From 8d06d69bc448301d27cab1405efba9d876dd39da Mon Sep 17 00:00:00 2001
From: Jan Kiszka <jan.kiszka@siemens.com>
Date: Mon, 26 Sep 2011 21:29:56 +0200
Subject: [PATCH 1/2] slirp: Fix use after release on tcp_input

ti points into the m buffer. But the latter may already be released
right after the dodata: label. Move the test before the potential
release.

Signed-off-by: Jan Kiszka <jan.kiszka@siemens.com>
---
 slirp/tcp_input.c | 22 ++++++++++------------
 1 file changed, 10 insertions(+), 12 deletions(-)

diff --git a/slirp/tcp_input.c b/slirp/tcp_input.c
index 2f1a196b39..942aaf44f1 100644
--- a/slirp/tcp_input.c
+++ b/slirp/tcp_input.c
@@ -1156,6 +1156,16 @@ step6:
 			tp->rcv_up = tp->rcv_nxt;
 dodata:
 
+	/*
+	 * If this is a small packet, then ACK now - with Nagel
+	 *      congestion avoidance sender won't send more until
+	 *      he gets an ACK.
+	 */
+	if (ti->ti_len && (unsigned)ti->ti_len <= 5 &&
+	    ((struct tcpiphdr_2 *)ti)->first_char == (char)27) {
+		tp->t_flags |= TF_ACKNOW;
+	}
+
 	/*
 	 * Process the segment text, merging it into the TCP sequencing queue,
 	 * and arranging for acknowledgment of receipt if necessary.
@@ -1234,18 +1244,6 @@ dodata:
 		}
 	}
 
-	/*
-	 * If this is a small packet, then ACK now - with Nagel
-	 *      congestion avoidance sender won't send more until
-	 *      he gets an ACK.
-	 *
-	 * See above.
-	 */
-	if (ti->ti_len && (unsigned)ti->ti_len <= 5 &&
-	    ((struct tcpiphdr_2 *)ti)->first_char == (char)27) {
-		tp->t_flags |= TF_ACKNOW;
-	}
-
 	/*
 	 * Return any desired output.
 	 */

From 2b4404326598bec4cb954bfc54fc5e9740a51f7b Mon Sep 17 00:00:00 2001
From: Thomas Huth <thuth@linux.vnet.ibm.com>
Date: Tue, 27 Sep 2011 11:20:38 +0200
Subject: [PATCH 2/2] slirp: Fix packet expiration

The two new variables "arp_requested" and "expiration_date" in the mbuf
structure have been added after the variable-sized "m_dat_" array. The
variables have to be added before the m_dat_ array instead.
Without this patch, the expiration_date gets clobbered by code that
accesses the m_dat_ array.
I experienced this problem with the code in slirp/tftp.c: The
tftp_send_data() function created a new packet with the m_get()
function (which fills-in a default expiration_date value). Then the
TFTP code cleared the data section of the packet, which accidentially
also cleared the expiration_date. This zeroed expiration_date then
finally causes the packet to be discarded during if_start(), so that
TFTP packets were not transmitted anymore.
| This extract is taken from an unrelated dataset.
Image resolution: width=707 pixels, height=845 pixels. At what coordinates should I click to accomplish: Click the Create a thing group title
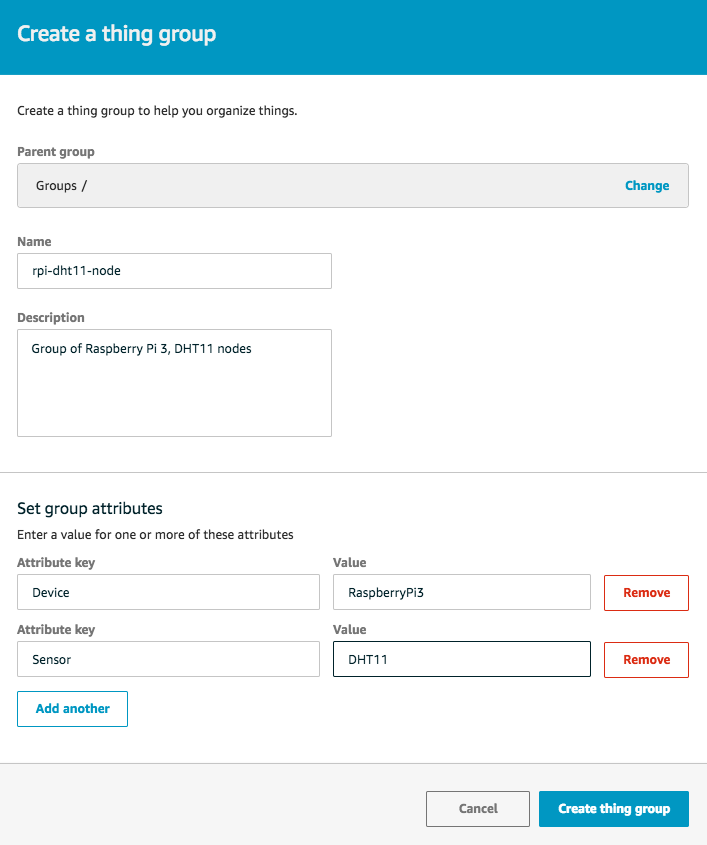(116, 34)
[Jan: added comment as suggested by Fabien ]

CC: Fabien Chouteau <chouteau@adacore.com>
Signed-off-by: Thomas Huth <thuth@linux.vnet.ibm.com>
Signed-off-by: Jan Kiszka <jan.kiszka@siemens.com>
---
 slirp/mbuf.h | 5 +++--
 1 file changed, 3 insertions(+), 2 deletions(-)

diff --git a/slirp/mbuf.h b/slirp/mbuf.h
index 55170e517b..0708840f04 100644
--- a/slirp/mbuf.h
+++ b/slirp/mbuf.h
@@ -82,12 +82,13 @@ struct m_hdr {
 struct mbuf {
 	struct	m_hdr m_hdr;
 	Slirp *slirp;
+	bool	arp_requested;
+	uint64_t expiration_date;
+	/* start of dynamic buffer area, must be last element */
 	union M_dat {
 		char	m_dat_[1]; /* ANSI don't like 0 sized arrays */
 		char	*m_ext_;
 	} M_dat;
-    bool     arp_requested;
-    uint64_t expiration_date;
 };
 
 #define m_next		m_hdr.mh_next